**Direction**. Copy out the part of the listing that begins with the line containing "Given: Go to Brand Safety settings" and ends with the line containing "I will 82,383.", both lines included. Output only those lines, unchanged.

_____

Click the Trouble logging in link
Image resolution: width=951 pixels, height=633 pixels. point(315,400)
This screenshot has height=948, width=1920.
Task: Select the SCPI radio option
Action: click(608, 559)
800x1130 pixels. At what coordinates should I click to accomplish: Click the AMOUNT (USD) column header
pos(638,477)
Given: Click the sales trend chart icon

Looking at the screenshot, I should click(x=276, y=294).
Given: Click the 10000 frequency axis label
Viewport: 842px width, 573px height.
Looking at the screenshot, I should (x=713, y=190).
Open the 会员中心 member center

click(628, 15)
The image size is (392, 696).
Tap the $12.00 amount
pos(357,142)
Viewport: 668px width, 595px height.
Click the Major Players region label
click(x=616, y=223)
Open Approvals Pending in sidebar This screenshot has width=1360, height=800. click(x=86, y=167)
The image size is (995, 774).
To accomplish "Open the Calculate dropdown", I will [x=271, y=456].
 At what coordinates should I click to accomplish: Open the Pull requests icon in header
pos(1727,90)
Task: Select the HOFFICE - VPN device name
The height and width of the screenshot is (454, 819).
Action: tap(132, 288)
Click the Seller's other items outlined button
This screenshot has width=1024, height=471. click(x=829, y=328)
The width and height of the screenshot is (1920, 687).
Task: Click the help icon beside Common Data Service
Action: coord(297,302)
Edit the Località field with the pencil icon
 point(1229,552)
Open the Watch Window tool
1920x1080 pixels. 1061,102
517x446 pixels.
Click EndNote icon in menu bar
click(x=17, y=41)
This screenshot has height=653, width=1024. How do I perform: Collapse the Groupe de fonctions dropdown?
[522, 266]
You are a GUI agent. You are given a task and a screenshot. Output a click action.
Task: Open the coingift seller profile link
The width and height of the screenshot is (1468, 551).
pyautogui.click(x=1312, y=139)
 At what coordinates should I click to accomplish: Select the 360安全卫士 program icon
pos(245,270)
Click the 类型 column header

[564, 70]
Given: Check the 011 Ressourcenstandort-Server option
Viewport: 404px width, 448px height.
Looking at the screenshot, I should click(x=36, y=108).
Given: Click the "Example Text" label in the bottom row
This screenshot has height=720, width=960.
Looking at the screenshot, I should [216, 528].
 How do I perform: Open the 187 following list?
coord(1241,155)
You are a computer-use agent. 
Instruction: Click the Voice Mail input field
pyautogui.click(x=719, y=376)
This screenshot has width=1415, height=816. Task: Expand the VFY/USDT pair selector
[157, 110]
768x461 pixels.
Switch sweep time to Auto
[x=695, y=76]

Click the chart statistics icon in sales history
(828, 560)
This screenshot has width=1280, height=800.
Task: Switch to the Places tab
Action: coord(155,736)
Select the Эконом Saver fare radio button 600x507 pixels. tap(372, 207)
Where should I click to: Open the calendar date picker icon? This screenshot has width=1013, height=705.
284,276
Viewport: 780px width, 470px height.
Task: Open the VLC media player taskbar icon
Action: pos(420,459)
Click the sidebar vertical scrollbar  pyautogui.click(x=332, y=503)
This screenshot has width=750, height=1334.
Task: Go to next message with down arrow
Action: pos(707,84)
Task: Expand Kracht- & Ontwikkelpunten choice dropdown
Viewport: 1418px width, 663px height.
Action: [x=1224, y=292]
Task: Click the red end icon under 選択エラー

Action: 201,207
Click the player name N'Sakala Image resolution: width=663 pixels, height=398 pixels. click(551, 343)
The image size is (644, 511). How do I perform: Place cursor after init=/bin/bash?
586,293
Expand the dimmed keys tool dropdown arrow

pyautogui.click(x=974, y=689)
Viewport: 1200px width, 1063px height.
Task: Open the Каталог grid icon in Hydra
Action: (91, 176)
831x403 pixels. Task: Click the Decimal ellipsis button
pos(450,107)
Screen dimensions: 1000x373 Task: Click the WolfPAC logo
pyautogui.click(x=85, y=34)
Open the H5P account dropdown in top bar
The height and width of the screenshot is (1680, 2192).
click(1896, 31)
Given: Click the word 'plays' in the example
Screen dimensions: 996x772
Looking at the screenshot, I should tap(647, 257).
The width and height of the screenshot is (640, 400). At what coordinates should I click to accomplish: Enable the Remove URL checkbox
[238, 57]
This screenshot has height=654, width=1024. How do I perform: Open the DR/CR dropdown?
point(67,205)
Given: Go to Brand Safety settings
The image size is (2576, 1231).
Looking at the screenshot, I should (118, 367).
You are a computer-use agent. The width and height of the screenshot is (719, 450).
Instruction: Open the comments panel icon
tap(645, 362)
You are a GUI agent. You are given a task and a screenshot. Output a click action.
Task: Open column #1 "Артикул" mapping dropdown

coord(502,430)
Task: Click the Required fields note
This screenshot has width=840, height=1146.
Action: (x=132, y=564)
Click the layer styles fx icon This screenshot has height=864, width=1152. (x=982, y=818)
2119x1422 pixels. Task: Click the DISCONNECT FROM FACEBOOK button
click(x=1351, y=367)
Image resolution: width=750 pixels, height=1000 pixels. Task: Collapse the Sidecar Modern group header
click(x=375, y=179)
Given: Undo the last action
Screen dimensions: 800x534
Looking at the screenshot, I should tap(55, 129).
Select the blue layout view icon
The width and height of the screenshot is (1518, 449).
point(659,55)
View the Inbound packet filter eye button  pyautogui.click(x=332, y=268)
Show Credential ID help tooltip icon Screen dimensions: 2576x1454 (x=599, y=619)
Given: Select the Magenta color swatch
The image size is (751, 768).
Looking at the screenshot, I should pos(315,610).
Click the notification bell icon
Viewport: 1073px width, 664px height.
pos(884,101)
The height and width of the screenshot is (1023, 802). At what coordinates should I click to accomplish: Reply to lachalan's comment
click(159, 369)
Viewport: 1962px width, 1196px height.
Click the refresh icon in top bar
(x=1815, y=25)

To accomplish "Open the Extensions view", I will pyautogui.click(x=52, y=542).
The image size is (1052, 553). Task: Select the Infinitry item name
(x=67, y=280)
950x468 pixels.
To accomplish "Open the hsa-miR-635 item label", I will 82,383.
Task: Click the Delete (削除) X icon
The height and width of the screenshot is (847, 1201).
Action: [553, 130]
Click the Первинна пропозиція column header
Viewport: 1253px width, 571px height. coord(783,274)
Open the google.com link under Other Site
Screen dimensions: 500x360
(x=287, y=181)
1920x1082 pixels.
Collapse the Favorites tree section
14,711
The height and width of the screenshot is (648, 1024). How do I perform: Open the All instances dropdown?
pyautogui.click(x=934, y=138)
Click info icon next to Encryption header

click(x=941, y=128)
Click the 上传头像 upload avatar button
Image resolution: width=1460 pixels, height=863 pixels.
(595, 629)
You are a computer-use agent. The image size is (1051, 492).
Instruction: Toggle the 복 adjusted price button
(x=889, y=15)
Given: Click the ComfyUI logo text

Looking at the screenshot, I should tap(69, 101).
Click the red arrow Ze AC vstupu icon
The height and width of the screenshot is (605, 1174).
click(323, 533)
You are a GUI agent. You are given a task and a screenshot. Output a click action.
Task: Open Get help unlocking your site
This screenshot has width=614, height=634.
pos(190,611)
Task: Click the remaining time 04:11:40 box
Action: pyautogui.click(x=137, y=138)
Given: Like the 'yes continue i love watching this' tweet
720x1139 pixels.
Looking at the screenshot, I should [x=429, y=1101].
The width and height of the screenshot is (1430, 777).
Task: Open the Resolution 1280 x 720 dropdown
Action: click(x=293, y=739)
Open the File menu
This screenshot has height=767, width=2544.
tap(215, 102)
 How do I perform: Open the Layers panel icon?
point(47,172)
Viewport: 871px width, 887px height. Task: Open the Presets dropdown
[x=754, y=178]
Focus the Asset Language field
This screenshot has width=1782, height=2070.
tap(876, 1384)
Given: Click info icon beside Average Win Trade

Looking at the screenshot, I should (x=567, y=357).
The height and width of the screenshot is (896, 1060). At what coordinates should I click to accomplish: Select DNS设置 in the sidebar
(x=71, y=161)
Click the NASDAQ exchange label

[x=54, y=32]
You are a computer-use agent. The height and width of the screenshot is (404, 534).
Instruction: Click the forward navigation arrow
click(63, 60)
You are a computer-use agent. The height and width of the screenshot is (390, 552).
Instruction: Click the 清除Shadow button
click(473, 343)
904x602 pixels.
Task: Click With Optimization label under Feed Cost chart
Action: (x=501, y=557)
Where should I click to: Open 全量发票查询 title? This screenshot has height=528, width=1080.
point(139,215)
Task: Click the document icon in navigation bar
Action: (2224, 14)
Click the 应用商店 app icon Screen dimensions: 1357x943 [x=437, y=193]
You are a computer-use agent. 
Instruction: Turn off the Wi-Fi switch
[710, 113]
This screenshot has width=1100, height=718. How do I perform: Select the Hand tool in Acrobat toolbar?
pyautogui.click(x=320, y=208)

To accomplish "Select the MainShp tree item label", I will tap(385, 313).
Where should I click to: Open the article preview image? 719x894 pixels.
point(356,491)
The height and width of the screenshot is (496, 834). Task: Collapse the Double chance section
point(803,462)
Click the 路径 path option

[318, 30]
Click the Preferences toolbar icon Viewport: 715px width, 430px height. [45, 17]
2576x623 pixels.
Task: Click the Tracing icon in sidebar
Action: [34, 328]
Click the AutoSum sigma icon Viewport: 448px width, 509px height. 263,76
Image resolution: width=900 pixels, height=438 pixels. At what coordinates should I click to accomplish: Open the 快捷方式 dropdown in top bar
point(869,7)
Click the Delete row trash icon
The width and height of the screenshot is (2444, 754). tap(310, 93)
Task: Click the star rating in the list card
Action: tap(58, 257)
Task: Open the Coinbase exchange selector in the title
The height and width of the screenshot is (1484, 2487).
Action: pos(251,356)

_____

**Answer to this task**.
Given: Go to Brand Safety settings
The image size is (2576, 1231).
Looking at the screenshot, I should (118, 367).
You are a computer-use agent. The width and height of the screenshot is (719, 450).
Instruction: Open the comments panel icon
tap(645, 362)
You are a GUI agent. You are given a task and a screenshot. Output a click action.
Task: Open column #1 "Артикул" mapping dropdown

coord(502,430)
Task: Click the Required fields note
This screenshot has width=840, height=1146.
Action: (x=132, y=564)
Click the layer styles fx icon This screenshot has height=864, width=1152. (x=982, y=818)
2119x1422 pixels. Task: Click the DISCONNECT FROM FACEBOOK button
click(x=1351, y=367)
Image resolution: width=750 pixels, height=1000 pixels. Task: Collapse the Sidecar Modern group header
click(x=375, y=179)
Given: Undo the last action
Screen dimensions: 800x534
Looking at the screenshot, I should tap(55, 129).
Select the blue layout view icon
The width and height of the screenshot is (1518, 449).
point(659,55)
View the Inbound packet filter eye button  pyautogui.click(x=332, y=268)
Show Credential ID help tooltip icon Screen dimensions: 2576x1454 (x=599, y=619)
Given: Select the Magenta color swatch
The image size is (751, 768).
Looking at the screenshot, I should pos(315,610).
Click the notification bell icon
Viewport: 1073px width, 664px height.
pos(884,101)
The height and width of the screenshot is (1023, 802). At what coordinates should I click to accomplish: Reply to lachalan's comment
click(159, 369)
Viewport: 1962px width, 1196px height.
Click the refresh icon in top bar
(x=1815, y=25)

To accomplish "Open the Extensions view", I will pyautogui.click(x=52, y=542).
The image size is (1052, 553). Task: Select the Infinitry item name
(x=67, y=280)
950x468 pixels.
To accomplish "Open the hsa-miR-635 item label", I will 82,383.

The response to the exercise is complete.